• **WHAT TO DO**: In the listing that follows, the lines starting at the one containing "spectrographic (316, 658)" and ending at the one containing "Divide Words Into Syllables (567, 1270)" are to be returned exactly, both boundary lines included, and no others.

• **SUPPLIED INFORMATION**:
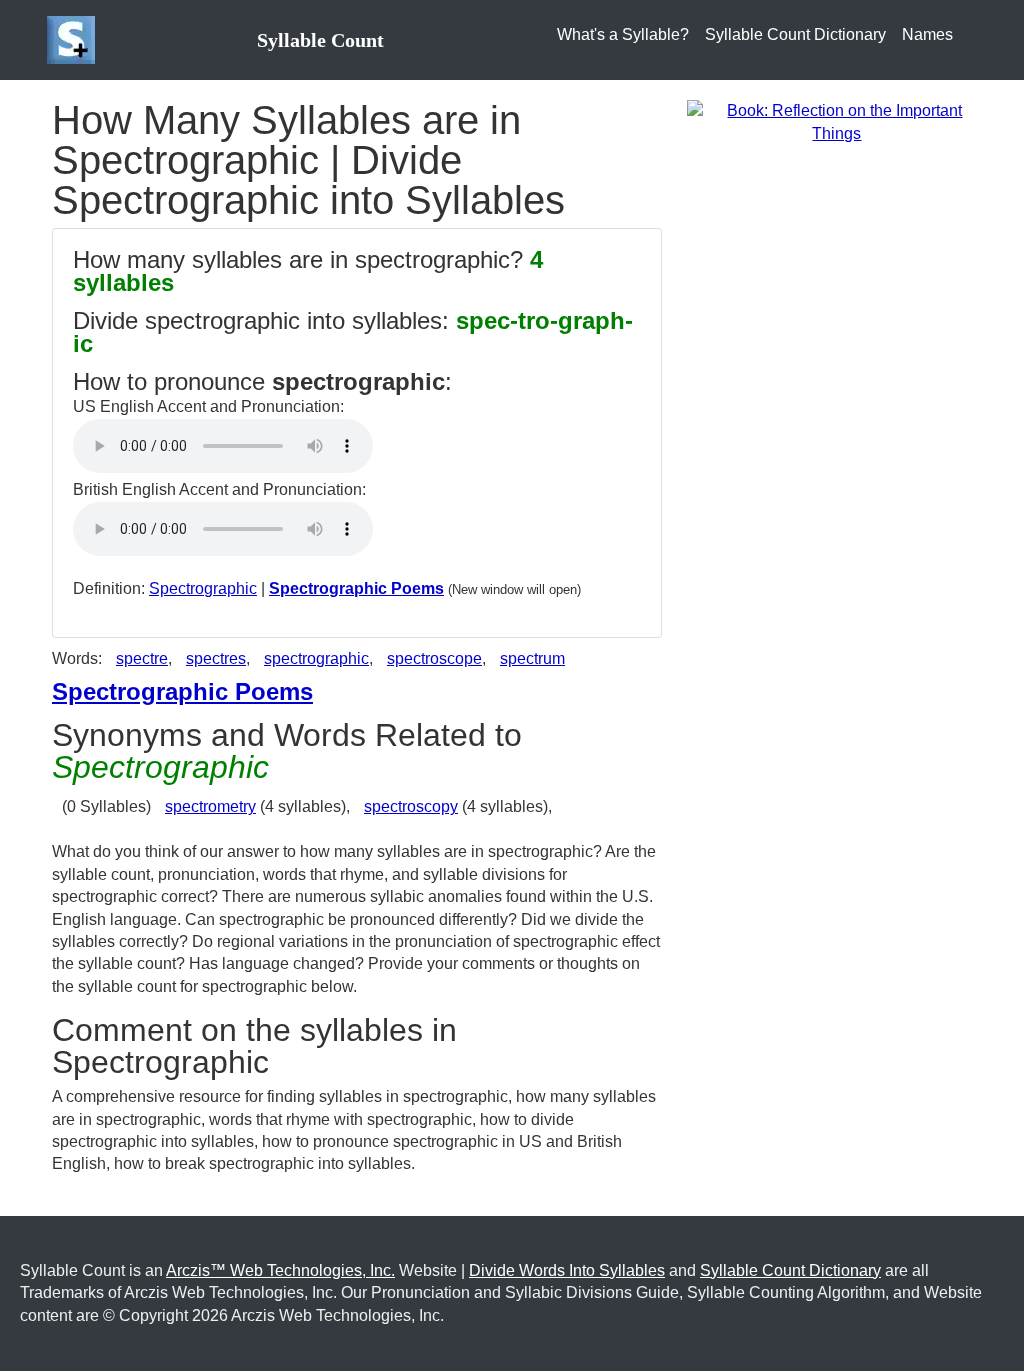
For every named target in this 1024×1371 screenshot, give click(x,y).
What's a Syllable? (623, 34)
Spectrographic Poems (356, 588)
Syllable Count (320, 40)
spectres (216, 658)
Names (927, 34)
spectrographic (316, 658)
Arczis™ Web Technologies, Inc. (280, 1270)
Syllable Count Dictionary (795, 34)
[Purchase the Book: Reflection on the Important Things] (837, 121)
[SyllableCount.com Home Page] (75, 40)
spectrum (532, 658)
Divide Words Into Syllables (567, 1270)
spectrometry (210, 806)
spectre (142, 658)
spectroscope (434, 658)
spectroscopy (411, 806)
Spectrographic (203, 588)
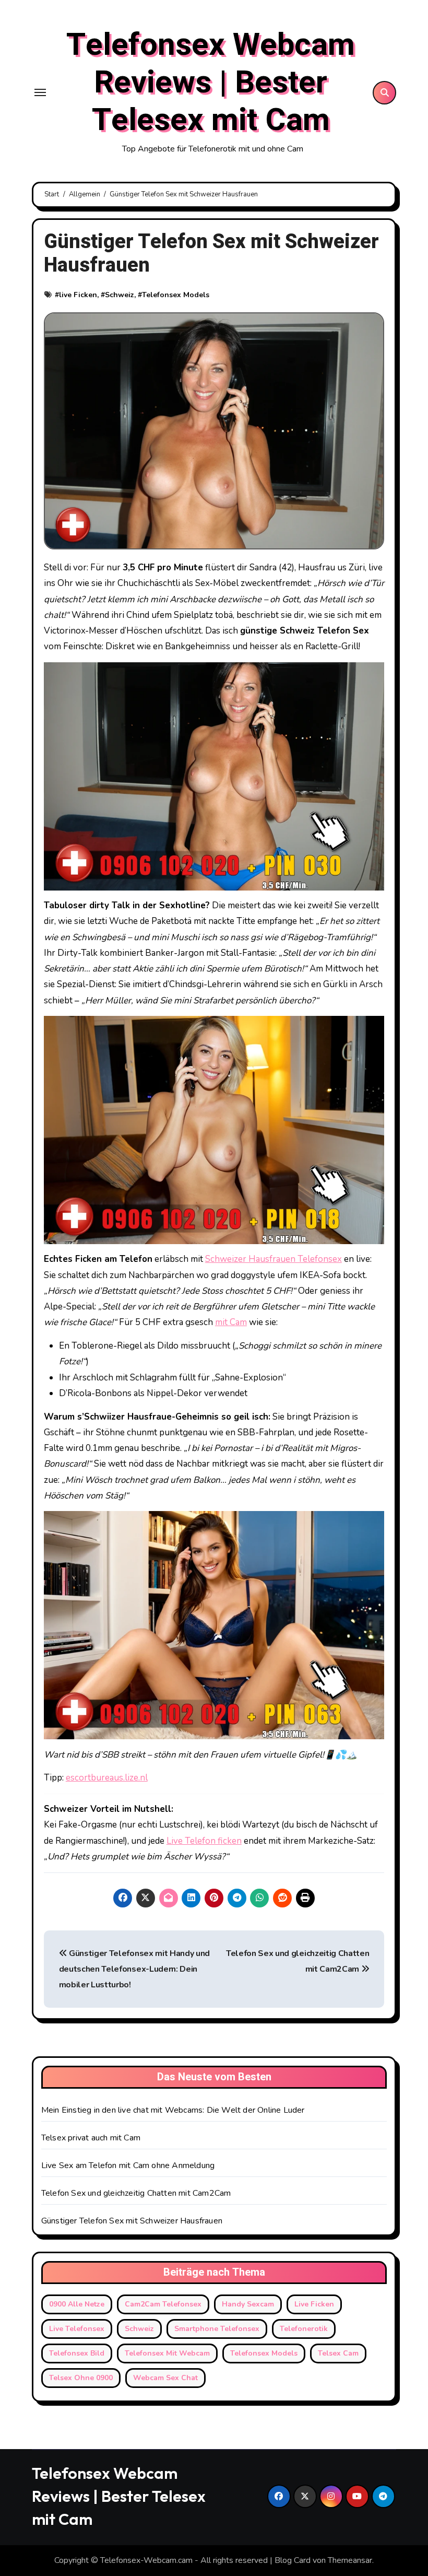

• **SOLUTION**:
spectrographic (316, 658)
Arczis™ Web Technologies, Inc. (280, 1270)
Syllable Count Dictionary (795, 34)
[Purchase the Book: Reflection on the Important Things] (837, 121)
[SyllableCount.com Home Page] (75, 40)
spectrum (532, 658)
Divide Words Into Syllables (567, 1270)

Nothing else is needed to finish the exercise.